The failure to find WMDs by this point is certainly puzzling. But the Democrats and the press -- most egregiously the BBC -- have adopted an interpretation that is simply childish. In Britain and the United States, liberals are charging that the governments of Blair and Bush purposely lied. In Britain at least, Blair’s chief accuser at the BBC, Andrew Gilligan, has himself been revealed to be a liar. But do the U.S. accusers really believe that Bush made it all up? If that were true, why did all of the intelligence services in the world as well as the U.N. Security Council conclude that Iraq did have those weapons? If it were true, why didn’t Hussein invite the U.N. inspectors into Iraq and prove that he had no weapons? Why throw the inspectors out altogether in 1998? Why risk and lose his kingdom for weapons he never had? It doesn’t make sense.
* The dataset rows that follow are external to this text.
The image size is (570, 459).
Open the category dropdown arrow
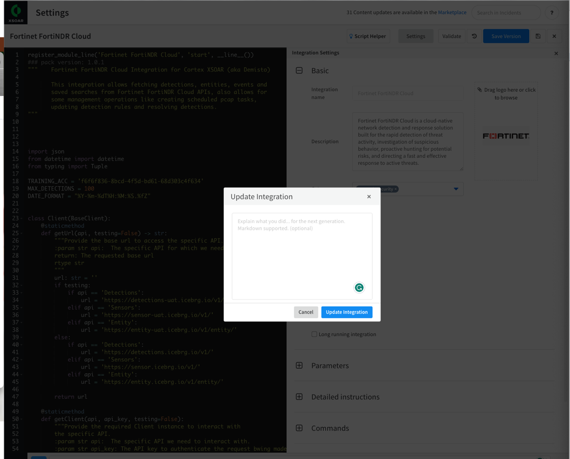click(456, 188)
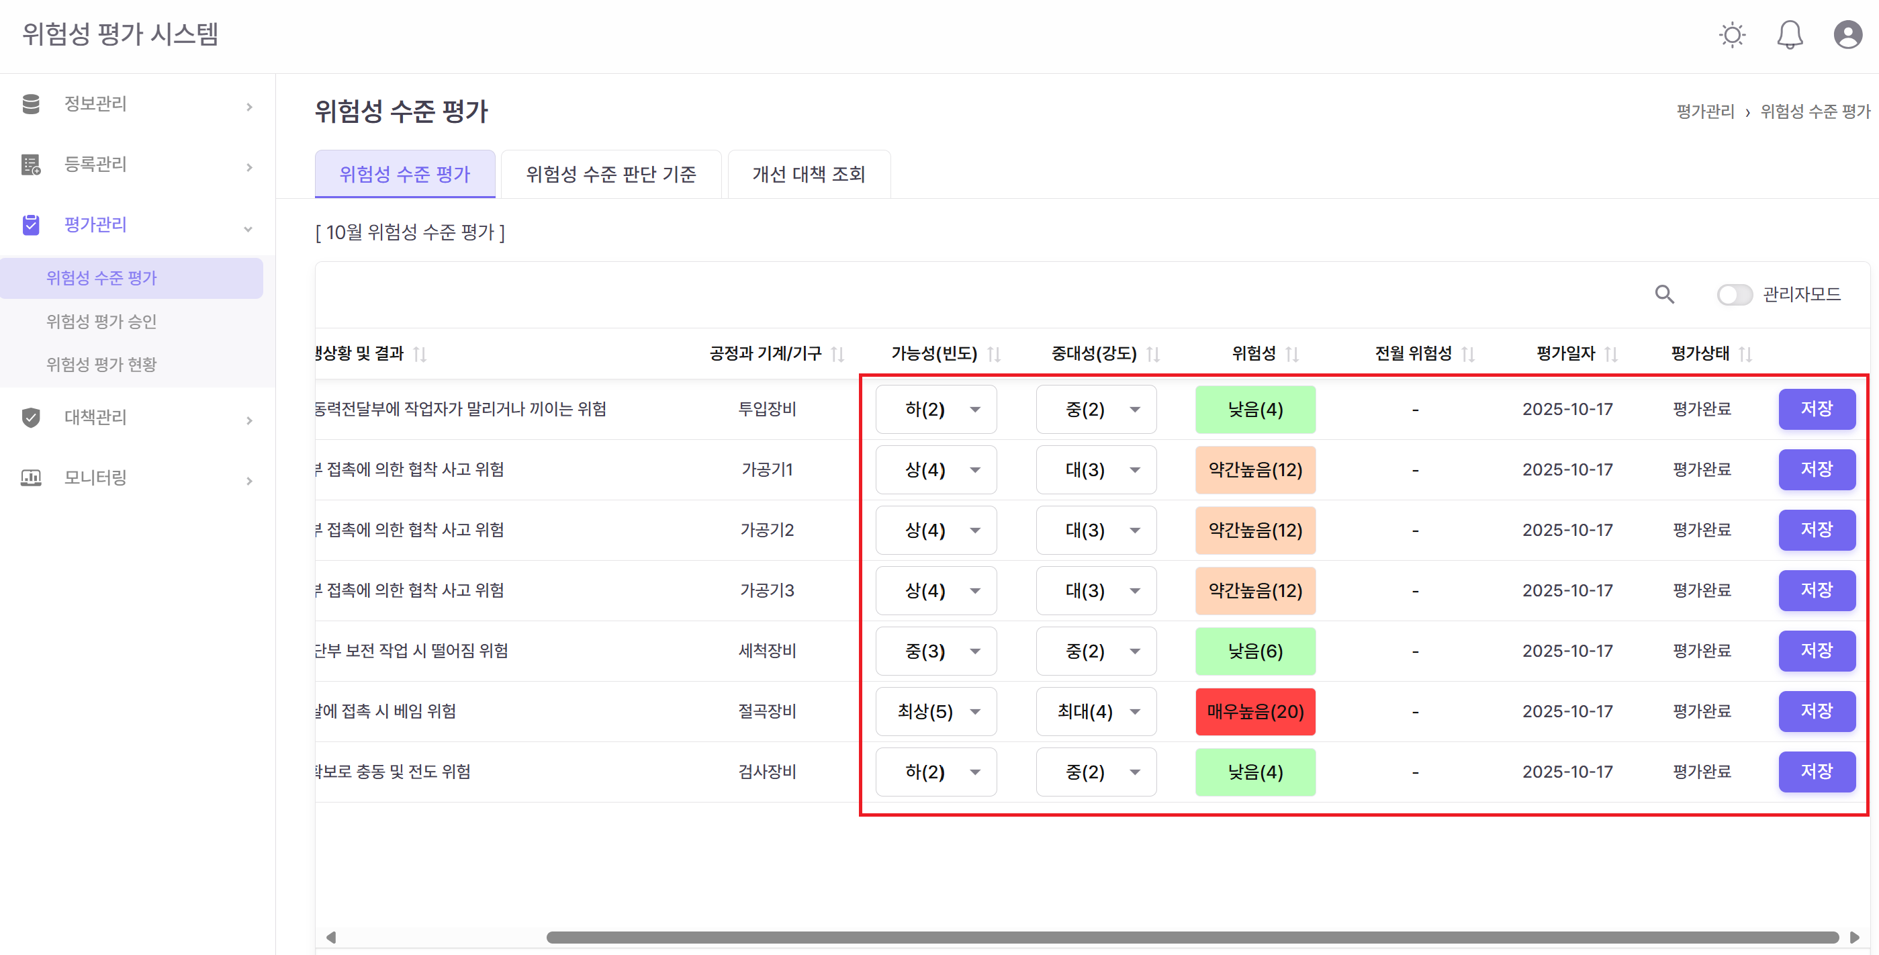Click the 등록관리 registration icon
The image size is (1879, 955).
(31, 164)
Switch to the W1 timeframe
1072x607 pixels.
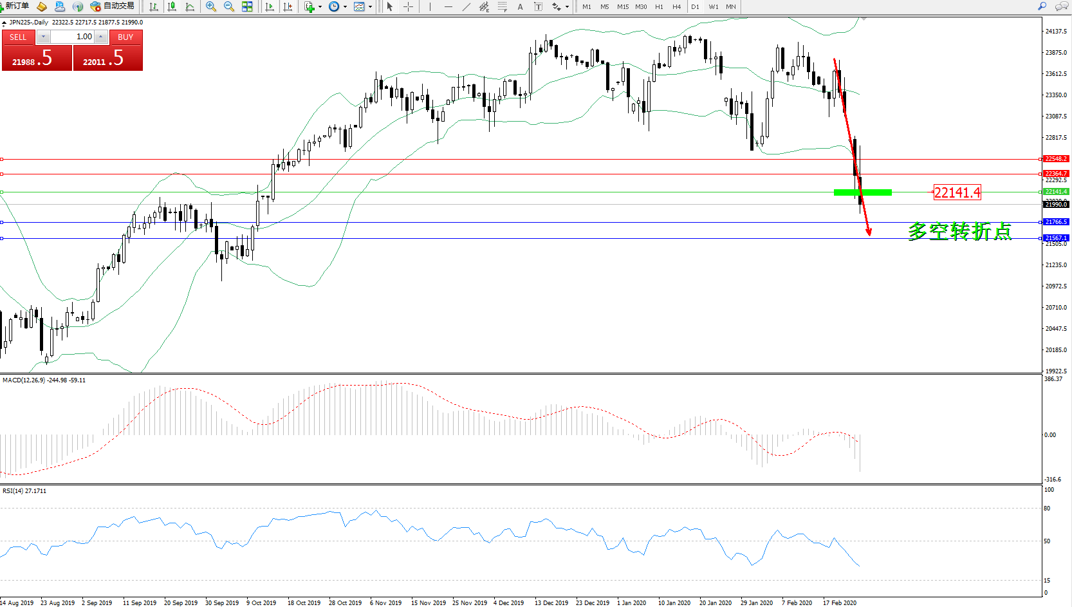coord(713,6)
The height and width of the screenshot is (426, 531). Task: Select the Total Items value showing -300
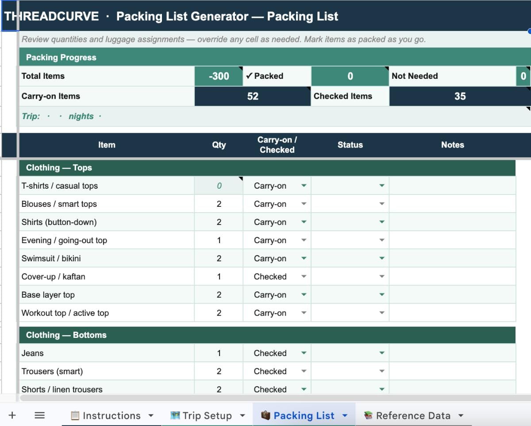coord(219,76)
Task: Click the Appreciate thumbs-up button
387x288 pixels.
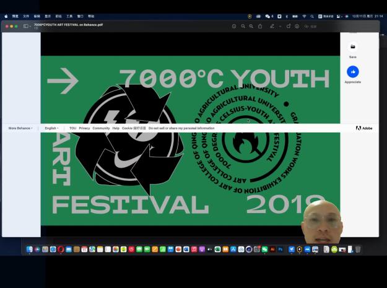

But even if (and it’s a big if) the weapons are never found, are we to conclude that the Bush administration took the nation into an aggressive war for oil or glory or some other goal? The Saddam regime was one of the most ghastly and horrific on the planet. On those grounds alone, the world should be thanking us for being willing to risk the lives of our soldiers to free the country. The regime was also a friend to every enemy of peace in the world. If Saddam had remained in power, gained nuclear weapons, and lived to menace the entire region and the world, President Bush would be condemned by history for failing to act before it was too late. For showing fortitude and good sense, he is condemned only by the small-minded.
(Correction: A previous column stated that the default rate for student loans was 40 percent. That was wrong. The rate reached 22.4 percent in 1990, but was most recently recorded as 5.4 percent. I misinterpreted a fact sheet and apologize for the error.)